WHAT IS EXPECTED: From the first line of the entries below to the line with "You are a computer-use agent. 700x700 pixels.", give each line again exactly.

Stored data entries
[Start of Attachment]
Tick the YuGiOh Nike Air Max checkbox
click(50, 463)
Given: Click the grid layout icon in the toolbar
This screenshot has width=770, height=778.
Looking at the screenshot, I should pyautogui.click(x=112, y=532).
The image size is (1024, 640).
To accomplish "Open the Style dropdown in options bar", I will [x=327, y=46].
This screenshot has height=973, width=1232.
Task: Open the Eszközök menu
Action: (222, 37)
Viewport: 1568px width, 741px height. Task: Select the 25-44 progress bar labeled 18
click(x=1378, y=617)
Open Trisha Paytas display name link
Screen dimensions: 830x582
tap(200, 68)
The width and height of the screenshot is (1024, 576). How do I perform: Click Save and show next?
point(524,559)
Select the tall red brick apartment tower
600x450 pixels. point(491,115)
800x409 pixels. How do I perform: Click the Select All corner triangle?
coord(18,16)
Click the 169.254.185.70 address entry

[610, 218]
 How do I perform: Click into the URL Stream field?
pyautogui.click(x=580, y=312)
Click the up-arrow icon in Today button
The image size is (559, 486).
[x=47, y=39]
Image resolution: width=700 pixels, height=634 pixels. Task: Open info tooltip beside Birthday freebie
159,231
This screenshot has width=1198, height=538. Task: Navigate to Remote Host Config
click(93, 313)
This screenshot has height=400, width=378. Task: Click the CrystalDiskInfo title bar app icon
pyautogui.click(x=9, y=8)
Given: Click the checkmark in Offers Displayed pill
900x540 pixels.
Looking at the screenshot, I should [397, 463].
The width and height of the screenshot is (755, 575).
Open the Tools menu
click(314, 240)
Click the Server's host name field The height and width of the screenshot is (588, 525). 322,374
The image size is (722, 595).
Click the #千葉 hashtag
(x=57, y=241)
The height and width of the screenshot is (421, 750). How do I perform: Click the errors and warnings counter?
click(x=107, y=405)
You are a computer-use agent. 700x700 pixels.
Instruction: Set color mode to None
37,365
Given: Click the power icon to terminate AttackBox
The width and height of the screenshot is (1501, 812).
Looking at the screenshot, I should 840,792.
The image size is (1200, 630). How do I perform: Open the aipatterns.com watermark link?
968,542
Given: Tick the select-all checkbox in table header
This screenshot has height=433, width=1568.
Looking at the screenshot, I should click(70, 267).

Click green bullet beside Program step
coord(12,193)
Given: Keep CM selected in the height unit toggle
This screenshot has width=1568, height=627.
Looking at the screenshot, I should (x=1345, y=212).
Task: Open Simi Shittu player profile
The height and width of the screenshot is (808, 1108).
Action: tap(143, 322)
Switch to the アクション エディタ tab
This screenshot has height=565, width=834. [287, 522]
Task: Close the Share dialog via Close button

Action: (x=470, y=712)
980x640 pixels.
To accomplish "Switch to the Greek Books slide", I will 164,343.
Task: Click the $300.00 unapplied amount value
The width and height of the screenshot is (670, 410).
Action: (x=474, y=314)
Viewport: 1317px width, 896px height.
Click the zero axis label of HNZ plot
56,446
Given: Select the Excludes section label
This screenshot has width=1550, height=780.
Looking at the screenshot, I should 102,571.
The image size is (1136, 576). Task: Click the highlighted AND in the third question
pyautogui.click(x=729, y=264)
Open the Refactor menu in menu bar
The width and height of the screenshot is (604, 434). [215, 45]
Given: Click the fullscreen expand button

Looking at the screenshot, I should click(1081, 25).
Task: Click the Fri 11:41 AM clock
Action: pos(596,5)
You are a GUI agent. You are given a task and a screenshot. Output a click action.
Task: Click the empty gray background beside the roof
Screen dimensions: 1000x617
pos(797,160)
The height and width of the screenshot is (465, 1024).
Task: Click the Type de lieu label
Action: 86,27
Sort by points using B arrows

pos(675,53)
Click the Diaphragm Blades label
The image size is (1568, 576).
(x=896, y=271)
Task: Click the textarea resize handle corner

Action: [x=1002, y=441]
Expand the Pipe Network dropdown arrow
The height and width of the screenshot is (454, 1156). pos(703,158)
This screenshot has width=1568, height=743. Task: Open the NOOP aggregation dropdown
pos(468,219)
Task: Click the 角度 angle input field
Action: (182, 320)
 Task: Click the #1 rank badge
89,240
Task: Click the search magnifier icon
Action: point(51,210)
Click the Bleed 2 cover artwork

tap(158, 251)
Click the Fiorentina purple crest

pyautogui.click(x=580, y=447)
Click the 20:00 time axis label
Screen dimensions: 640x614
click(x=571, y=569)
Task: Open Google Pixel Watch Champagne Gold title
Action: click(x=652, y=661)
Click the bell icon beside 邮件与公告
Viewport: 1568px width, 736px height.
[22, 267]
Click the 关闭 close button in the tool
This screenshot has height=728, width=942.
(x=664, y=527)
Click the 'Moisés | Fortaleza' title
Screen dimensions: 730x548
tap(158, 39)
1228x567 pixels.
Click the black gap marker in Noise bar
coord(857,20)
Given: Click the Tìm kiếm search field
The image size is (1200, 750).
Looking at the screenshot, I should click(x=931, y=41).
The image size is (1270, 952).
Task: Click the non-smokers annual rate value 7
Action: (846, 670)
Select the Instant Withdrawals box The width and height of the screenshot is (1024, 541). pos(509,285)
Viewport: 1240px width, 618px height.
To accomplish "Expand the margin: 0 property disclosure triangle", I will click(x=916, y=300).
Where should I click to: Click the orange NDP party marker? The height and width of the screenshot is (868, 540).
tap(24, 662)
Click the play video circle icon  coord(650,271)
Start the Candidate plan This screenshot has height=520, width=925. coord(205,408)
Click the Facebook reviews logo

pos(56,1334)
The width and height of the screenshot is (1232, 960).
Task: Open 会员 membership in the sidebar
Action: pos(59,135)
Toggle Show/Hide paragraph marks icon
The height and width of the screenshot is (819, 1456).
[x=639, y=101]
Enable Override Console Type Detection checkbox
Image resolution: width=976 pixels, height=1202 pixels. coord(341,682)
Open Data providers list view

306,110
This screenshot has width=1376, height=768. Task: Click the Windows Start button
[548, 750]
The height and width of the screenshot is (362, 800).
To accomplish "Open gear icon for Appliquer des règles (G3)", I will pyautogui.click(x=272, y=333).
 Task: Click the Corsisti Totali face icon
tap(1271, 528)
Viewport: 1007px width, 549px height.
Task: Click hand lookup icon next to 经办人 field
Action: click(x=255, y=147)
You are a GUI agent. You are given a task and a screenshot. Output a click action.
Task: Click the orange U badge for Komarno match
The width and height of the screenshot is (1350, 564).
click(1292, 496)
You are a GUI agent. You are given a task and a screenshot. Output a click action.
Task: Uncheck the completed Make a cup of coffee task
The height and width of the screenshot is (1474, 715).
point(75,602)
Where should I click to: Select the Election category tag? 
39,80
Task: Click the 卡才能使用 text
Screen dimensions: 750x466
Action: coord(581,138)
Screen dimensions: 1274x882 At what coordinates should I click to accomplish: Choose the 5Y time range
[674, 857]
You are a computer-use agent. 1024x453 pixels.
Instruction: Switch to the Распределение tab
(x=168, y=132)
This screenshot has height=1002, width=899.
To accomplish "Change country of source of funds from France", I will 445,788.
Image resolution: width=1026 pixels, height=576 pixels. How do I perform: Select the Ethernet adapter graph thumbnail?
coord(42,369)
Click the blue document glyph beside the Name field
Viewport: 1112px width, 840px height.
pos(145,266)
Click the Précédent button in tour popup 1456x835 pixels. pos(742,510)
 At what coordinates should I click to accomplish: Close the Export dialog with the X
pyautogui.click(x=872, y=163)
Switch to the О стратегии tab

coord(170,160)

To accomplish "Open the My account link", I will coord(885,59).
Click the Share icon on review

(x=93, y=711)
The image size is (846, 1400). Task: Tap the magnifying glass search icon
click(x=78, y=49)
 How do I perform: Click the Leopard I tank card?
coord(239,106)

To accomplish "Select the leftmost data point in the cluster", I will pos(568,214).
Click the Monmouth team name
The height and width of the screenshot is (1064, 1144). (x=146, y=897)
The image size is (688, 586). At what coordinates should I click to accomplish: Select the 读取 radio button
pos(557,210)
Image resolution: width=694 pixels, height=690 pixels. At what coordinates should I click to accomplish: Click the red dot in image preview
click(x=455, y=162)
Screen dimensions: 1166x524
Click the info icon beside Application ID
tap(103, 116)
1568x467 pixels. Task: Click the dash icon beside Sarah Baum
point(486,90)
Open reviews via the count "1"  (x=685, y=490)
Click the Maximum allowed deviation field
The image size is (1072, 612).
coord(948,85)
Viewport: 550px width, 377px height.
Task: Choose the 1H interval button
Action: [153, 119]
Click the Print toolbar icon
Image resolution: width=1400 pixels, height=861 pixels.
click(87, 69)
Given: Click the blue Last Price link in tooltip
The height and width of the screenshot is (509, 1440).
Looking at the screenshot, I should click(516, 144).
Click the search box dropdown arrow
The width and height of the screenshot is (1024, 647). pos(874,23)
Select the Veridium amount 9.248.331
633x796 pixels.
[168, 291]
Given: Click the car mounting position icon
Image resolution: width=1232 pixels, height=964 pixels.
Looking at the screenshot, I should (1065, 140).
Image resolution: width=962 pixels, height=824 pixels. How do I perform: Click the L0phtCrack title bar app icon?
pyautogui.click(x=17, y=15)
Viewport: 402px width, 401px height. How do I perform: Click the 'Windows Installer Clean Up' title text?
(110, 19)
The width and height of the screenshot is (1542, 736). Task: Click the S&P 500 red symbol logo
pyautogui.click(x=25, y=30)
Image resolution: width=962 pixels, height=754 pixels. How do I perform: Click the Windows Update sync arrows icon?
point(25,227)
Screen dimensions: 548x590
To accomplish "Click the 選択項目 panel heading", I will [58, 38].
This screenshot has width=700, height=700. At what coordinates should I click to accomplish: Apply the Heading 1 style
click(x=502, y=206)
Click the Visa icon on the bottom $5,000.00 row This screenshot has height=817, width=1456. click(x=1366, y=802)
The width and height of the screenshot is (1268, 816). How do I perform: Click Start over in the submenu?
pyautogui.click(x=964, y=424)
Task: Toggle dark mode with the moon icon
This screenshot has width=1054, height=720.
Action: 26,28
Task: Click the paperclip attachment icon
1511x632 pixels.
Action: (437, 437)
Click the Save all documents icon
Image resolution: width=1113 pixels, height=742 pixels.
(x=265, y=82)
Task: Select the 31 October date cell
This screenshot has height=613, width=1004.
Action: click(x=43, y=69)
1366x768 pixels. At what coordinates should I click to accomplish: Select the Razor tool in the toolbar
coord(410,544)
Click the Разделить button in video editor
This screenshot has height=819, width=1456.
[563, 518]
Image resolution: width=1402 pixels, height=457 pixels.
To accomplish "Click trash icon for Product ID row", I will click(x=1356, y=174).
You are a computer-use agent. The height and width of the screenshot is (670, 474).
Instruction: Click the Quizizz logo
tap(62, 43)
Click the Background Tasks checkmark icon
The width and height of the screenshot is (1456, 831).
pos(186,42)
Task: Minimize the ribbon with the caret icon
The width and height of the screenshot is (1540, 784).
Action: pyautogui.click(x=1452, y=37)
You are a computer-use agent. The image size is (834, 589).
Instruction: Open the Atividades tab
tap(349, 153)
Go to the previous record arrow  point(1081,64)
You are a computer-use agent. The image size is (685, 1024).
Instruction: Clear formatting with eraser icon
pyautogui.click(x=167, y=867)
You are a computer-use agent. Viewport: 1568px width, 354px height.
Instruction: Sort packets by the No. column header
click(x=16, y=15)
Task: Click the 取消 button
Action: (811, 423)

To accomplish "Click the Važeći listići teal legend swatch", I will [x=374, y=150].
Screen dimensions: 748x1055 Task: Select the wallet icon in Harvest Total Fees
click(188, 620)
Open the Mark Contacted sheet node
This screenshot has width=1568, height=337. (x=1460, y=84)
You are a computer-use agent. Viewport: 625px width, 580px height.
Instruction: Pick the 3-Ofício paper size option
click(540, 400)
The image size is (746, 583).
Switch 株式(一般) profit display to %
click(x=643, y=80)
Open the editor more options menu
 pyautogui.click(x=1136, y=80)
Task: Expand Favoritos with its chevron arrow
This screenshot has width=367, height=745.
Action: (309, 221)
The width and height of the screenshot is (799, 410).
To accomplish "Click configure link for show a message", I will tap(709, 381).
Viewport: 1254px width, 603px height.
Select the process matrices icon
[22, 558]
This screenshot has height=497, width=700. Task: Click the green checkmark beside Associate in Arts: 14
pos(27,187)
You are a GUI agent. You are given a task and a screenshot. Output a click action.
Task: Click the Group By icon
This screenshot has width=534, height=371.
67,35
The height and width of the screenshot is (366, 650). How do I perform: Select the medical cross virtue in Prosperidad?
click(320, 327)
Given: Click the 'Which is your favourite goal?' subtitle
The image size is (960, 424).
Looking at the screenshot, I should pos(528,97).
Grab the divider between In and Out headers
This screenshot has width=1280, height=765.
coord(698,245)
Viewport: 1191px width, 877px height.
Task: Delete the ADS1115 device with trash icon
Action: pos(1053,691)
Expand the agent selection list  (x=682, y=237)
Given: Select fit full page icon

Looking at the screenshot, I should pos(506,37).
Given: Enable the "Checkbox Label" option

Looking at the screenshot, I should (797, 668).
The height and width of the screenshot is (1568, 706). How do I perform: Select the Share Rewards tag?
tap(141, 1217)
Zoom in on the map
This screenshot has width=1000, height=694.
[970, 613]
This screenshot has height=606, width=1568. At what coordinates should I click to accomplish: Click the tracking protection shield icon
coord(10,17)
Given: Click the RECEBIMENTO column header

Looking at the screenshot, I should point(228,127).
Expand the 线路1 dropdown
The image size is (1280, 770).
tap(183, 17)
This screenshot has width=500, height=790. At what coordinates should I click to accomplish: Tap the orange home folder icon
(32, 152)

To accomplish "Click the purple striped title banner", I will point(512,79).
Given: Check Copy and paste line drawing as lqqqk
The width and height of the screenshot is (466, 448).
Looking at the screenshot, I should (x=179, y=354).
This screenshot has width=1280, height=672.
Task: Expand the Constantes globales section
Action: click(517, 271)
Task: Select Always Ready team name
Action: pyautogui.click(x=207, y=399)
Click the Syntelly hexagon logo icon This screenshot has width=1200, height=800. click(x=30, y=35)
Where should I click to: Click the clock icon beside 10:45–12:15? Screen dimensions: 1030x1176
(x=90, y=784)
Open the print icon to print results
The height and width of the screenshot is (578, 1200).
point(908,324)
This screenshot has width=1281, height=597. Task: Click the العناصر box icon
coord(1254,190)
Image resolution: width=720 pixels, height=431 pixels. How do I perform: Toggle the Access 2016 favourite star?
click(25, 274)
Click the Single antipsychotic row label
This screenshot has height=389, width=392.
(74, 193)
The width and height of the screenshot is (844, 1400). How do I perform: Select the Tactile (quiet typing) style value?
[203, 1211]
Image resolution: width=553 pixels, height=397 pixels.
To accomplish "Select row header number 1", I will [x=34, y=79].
[End of Attachment]
EXERCISE RESPONSE:
Tick the YuGiOh Nike Air Max checkbox
click(50, 463)
Given: Click the grid layout icon in the toolbar
This screenshot has width=770, height=778.
Looking at the screenshot, I should pyautogui.click(x=112, y=532).
The image size is (1024, 640).
To accomplish "Open the Style dropdown in options bar", I will [x=327, y=46].
This screenshot has height=973, width=1232.
Task: Open the Eszközök menu
Action: (222, 37)
Viewport: 1568px width, 741px height. Task: Select the 25-44 progress bar labeled 18
click(x=1378, y=617)
Open Trisha Paytas display name link
Screen dimensions: 830x582
tap(200, 68)
The width and height of the screenshot is (1024, 576). How do I perform: Click Save and show next?
point(524,559)
Select the tall red brick apartment tower
600x450 pixels. point(491,115)
800x409 pixels. How do I perform: Click the Select All corner triangle?
coord(18,16)
Click the 169.254.185.70 address entry

[610, 218]
 How do I perform: Click into the URL Stream field?
pyautogui.click(x=580, y=312)
Click the up-arrow icon in Today button
The image size is (559, 486).
[x=47, y=39]
Image resolution: width=700 pixels, height=634 pixels. Task: Open info tooltip beside Birthday freebie
159,231
This screenshot has width=1198, height=538. Task: Navigate to Remote Host Config
click(93, 313)
This screenshot has height=400, width=378. Task: Click the CrystalDiskInfo title bar app icon
pyautogui.click(x=9, y=8)
Given: Click the checkmark in Offers Displayed pill
900x540 pixels.
Looking at the screenshot, I should [397, 463].
The width and height of the screenshot is (755, 575).
Open the Tools menu
click(314, 240)
Click the Server's host name field The height and width of the screenshot is (588, 525). 322,374
The image size is (722, 595).
Click the #千葉 hashtag
(x=57, y=241)
The height and width of the screenshot is (421, 750). How do I perform: Click the errors and warnings counter?
click(x=107, y=405)
You are a computer-use agent. 700x700 pixels.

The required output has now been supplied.